Michael Kranzlein, Emma Manning, Siyao Peng, Shira Wein, Aryaman Arora, and Nathan Schneider (2020). PASTRIE: A Corpus of Prepositions Annotated with Supersense Tags in Reddit International English [link]. Proceedings of the 14th Linguistic Annotation Workshop.


Overview

PASTRIE is a corpus of English data from Reddit annotated with preposition supersenses from the SNACS inventory.

While the data in PASTRIE is in English, it was produced by presumed speakers of four L1s:

  • English
  • French
  • German
  • Spanish

For details on how L1s were identified, see section 3.1 of Rabinovich et al. (2018).

Annotation Example

Below is an example sentence from the corpus, where annotation targets are bolded and preposition supersenses are annotated with the notation SceneRole↝Function. Together, a scene role and function are known as a construal.


Data Formats

PASTRIE is released in the following formats. We expect that most projects will be best served by one of the JSON formats.

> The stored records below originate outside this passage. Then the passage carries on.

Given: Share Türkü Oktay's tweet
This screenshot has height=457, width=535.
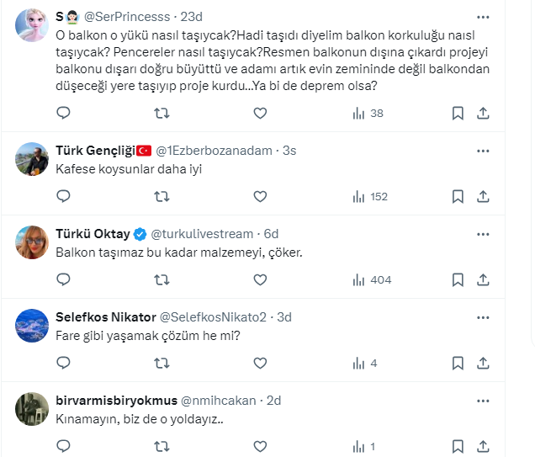Looking at the screenshot, I should pyautogui.click(x=483, y=279).
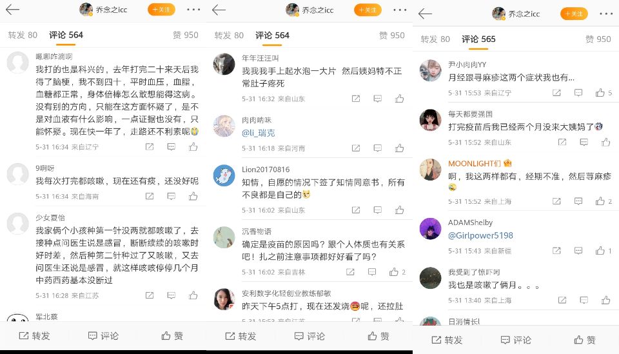
Task: Repost 沉香物语's comment
Action: pos(350,272)
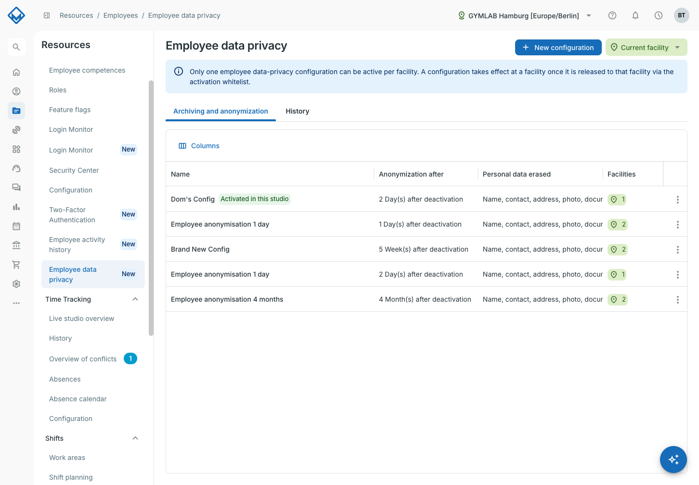Open the Current facility dropdown
The height and width of the screenshot is (485, 699).
[646, 48]
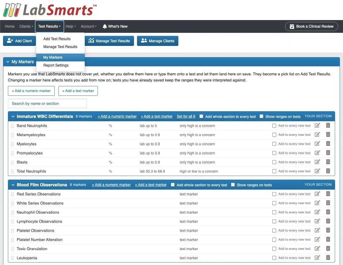Click the Set for all 6 link
This screenshot has width=343, height=265.
[186, 116]
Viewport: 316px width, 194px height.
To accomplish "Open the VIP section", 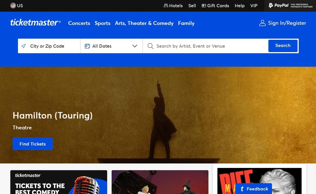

  • .conllulex: the 19-column CoNLL-U-Lex format originally used for STREUSLE.
  • .json: a JSON representation of the CoNLL-U-Lex that does not require a CoNLL-U-Lex parser.
  • .govobj.json: an extended version of the JSON representation that contains information about each preposition's syntactic parent and object.

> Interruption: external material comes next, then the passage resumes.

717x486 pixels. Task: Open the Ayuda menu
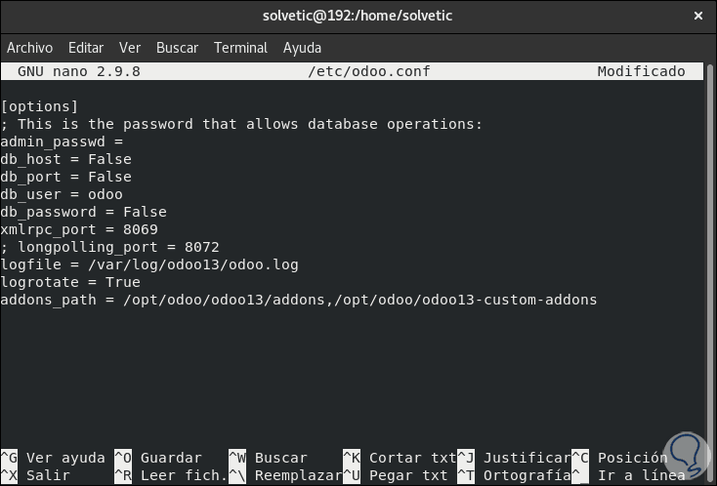[302, 48]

PASTRIE mostly follows STREUSLE with respect to the data format and SNACS annotation practice. Primary differences in the annotations are:

  • Lemmas, part-of-speech tags, and syntactic dependencies aim to follow the UD standard in both cases. They are gold in STREUSLE, versus automatic with some manual corrections in PASTRIE.
    • PASTRIE does not group together base+clitic combinations, whereas STREUSLE does (multiword tokens—where a single orthographic word contains multiple syntactic words).
    • PASTRIE does not regularly specify SpaceAfter=No to indicate alignment between the tokens and the raw text.
    • In PASTRIE, the raw text string accompanying the sentence may contain two or more consecutive spaces.
    • PASTRIE lacks enhanced dependencies.
  • Multiword expression annotations in PASTRIE are limited to expressions containing a preposition. Depending on the syntactic head, the expression may or may not have a SNACS supersense.
    • Verbal multiword expressions in PASTRIE are not subtyped in the lexcat; they all have a lexcat of V.
  • Noun and verb expressions in PASTRIE do not have supersense labels.

Development

pastrie.conllulex is the source of truth, and the two .json files are derived from it using the conllulex tools. Usage:

conllulex2json -c pastrie pastrie.conllulex pastrie.json
conllulex-govobj --no-edeps pastrie.json pastrie.govobj.json

(Note that the current pastrie.conllulex was created from an earlier version of it that did not contain some information such as LEXCAT. Cf. this commit.)